__Stored items__:
- Opening Delimiter -
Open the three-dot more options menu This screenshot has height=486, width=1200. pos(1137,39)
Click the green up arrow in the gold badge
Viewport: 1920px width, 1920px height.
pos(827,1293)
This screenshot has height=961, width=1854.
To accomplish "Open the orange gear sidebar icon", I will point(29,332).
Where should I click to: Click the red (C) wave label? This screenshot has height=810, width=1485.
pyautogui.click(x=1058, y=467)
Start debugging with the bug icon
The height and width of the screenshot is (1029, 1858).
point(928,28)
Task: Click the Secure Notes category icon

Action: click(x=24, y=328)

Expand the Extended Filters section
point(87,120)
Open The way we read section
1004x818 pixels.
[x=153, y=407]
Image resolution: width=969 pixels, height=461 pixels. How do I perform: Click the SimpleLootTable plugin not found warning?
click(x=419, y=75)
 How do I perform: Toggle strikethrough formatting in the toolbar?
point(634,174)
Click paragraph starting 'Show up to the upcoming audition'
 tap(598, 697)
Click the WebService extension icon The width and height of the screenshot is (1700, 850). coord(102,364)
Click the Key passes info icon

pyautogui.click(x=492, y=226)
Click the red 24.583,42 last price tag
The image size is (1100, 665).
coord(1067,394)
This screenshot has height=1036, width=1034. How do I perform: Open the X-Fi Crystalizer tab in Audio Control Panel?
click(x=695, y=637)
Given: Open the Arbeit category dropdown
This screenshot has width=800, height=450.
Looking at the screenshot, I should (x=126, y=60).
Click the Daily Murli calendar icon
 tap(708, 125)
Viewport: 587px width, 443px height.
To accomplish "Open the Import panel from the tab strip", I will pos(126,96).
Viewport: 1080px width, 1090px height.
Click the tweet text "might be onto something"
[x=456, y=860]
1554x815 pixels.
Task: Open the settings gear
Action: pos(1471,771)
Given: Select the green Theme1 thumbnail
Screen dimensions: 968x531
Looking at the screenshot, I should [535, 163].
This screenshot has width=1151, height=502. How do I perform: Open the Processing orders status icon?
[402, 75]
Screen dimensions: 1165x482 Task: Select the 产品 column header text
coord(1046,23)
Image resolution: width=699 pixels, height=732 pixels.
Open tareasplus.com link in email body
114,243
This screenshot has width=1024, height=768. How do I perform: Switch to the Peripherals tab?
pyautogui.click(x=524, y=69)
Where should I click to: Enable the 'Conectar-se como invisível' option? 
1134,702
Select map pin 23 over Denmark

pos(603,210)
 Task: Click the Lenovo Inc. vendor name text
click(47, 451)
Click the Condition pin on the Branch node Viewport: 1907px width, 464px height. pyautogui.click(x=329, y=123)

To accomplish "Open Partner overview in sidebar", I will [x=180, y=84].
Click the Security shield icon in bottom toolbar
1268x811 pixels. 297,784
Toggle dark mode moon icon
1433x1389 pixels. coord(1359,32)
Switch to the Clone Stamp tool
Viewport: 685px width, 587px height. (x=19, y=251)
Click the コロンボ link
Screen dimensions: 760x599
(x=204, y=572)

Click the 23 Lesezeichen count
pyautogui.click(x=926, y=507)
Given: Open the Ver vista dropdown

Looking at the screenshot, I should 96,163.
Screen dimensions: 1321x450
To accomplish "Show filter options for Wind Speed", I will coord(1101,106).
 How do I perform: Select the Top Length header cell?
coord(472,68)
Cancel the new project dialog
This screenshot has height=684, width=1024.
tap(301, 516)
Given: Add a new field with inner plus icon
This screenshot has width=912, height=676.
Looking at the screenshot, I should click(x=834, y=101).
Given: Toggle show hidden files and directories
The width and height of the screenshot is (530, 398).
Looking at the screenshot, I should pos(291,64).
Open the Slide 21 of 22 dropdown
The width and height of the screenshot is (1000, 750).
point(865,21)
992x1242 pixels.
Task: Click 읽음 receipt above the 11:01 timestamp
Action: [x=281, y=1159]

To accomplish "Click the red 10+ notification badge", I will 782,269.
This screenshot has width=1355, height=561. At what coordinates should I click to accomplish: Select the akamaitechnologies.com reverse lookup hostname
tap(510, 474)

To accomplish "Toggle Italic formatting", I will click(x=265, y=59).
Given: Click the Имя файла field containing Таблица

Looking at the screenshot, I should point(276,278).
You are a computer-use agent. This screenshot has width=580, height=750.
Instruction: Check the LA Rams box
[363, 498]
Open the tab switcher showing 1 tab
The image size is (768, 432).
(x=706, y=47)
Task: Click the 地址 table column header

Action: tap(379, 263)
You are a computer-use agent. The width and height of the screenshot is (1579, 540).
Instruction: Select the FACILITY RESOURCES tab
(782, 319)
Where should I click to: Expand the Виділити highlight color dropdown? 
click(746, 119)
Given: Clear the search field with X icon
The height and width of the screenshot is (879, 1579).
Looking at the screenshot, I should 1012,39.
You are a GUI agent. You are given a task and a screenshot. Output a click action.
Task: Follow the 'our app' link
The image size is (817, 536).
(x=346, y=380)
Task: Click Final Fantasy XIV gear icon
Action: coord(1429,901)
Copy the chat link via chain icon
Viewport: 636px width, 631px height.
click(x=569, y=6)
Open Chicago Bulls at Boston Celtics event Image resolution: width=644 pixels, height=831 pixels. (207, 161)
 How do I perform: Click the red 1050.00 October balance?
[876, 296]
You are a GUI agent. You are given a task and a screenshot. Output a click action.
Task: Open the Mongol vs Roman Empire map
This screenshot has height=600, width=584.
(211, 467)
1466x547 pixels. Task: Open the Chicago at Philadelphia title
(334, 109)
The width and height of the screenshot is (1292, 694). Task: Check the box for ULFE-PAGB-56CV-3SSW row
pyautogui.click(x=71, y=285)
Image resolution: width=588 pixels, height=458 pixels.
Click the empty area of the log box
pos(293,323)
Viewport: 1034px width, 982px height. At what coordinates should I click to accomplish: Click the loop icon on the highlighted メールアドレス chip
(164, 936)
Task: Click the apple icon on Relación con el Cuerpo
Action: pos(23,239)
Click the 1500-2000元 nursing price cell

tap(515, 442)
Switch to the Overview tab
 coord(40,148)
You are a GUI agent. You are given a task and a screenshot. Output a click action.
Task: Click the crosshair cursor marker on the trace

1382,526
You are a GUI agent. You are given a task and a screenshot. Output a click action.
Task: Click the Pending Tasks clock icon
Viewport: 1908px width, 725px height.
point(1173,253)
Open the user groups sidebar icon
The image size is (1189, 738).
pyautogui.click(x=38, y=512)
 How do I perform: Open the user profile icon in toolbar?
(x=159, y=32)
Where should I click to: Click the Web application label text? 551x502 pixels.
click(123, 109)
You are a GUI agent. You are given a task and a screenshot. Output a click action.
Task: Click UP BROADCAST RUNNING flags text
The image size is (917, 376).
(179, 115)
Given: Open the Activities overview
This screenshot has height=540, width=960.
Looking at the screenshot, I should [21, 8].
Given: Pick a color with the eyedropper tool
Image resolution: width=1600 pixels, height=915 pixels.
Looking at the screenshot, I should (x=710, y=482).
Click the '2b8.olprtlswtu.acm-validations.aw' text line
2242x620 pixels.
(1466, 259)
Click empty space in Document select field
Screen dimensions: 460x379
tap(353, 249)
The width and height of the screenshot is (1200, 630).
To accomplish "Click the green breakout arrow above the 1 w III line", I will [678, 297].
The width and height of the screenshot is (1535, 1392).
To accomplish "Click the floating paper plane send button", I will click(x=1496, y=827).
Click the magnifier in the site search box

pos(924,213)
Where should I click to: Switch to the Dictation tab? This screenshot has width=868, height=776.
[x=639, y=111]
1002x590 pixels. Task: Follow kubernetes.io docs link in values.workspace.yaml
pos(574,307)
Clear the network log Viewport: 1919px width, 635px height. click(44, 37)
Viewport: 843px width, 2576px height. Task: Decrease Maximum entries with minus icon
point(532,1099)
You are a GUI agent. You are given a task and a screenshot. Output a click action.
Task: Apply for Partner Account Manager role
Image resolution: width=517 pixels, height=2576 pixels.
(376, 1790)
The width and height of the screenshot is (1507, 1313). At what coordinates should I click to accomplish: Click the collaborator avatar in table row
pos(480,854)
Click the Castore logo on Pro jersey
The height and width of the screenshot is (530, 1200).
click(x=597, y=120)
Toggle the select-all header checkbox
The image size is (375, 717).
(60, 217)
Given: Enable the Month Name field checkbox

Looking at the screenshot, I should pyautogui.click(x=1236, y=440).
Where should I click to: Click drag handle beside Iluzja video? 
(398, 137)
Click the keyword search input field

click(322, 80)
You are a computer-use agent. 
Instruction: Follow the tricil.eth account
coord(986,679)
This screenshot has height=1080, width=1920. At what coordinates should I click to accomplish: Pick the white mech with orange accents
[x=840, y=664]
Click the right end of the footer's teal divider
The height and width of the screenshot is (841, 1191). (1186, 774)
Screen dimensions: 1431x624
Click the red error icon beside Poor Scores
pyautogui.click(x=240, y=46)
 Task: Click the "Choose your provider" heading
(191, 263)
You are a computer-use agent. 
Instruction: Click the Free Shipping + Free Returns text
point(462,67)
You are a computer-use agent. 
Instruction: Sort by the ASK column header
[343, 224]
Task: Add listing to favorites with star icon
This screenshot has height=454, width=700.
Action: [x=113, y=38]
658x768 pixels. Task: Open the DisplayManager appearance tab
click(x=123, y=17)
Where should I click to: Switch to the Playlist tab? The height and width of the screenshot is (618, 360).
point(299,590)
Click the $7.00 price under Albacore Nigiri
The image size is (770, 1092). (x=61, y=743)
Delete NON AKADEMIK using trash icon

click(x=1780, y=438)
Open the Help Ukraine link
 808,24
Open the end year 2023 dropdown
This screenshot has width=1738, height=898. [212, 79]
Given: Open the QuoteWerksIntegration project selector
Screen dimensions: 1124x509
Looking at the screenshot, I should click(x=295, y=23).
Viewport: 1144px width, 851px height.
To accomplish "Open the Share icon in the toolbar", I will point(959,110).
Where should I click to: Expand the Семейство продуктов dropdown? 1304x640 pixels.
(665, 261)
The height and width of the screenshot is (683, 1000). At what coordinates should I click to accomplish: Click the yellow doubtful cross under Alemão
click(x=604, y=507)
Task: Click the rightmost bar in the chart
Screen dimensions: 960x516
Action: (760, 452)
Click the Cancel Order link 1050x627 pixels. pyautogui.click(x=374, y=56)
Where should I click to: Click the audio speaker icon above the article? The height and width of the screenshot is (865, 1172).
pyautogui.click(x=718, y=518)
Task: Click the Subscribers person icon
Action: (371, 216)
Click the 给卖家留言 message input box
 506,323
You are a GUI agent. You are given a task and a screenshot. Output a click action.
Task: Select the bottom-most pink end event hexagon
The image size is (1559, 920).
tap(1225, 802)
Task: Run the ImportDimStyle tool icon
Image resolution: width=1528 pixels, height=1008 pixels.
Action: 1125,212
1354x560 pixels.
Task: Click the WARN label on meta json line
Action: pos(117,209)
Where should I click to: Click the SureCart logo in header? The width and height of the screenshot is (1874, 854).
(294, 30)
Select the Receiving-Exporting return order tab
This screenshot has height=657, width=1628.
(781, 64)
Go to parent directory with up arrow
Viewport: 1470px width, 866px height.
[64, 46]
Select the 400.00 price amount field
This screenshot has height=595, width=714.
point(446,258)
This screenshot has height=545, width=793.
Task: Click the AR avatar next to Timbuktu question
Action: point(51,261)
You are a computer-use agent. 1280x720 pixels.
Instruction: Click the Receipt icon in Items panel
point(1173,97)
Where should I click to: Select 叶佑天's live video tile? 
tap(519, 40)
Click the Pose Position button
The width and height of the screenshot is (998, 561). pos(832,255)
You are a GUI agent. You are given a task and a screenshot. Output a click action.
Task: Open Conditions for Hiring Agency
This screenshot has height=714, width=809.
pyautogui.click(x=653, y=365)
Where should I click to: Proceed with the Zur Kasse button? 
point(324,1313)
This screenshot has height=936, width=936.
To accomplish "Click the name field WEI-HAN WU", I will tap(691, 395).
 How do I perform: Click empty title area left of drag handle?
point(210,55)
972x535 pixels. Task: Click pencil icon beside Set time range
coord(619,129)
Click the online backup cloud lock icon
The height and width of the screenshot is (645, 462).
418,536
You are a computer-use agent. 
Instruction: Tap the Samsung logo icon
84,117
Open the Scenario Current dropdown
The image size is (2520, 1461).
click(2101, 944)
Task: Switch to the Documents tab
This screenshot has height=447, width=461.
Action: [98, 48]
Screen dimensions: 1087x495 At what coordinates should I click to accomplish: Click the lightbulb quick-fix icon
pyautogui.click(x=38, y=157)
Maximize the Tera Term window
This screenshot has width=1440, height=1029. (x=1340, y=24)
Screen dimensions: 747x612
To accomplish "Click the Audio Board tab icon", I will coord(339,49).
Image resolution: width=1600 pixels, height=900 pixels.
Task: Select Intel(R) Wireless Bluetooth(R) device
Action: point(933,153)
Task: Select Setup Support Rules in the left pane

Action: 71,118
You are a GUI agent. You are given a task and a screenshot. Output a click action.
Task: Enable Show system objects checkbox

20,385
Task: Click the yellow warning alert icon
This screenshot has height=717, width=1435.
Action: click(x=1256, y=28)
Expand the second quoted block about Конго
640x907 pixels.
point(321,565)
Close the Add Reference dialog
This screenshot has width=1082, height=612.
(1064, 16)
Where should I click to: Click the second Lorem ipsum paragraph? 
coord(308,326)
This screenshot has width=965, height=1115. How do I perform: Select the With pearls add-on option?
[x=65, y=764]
- Closing Delimiter -
__Work order__: Find the lines above holding the word "Clear" and show them.

__Written response__:
Given: Clear the search field with X icon
Clear the network log Viewport: 1919px width, 635px height. click(44, 37)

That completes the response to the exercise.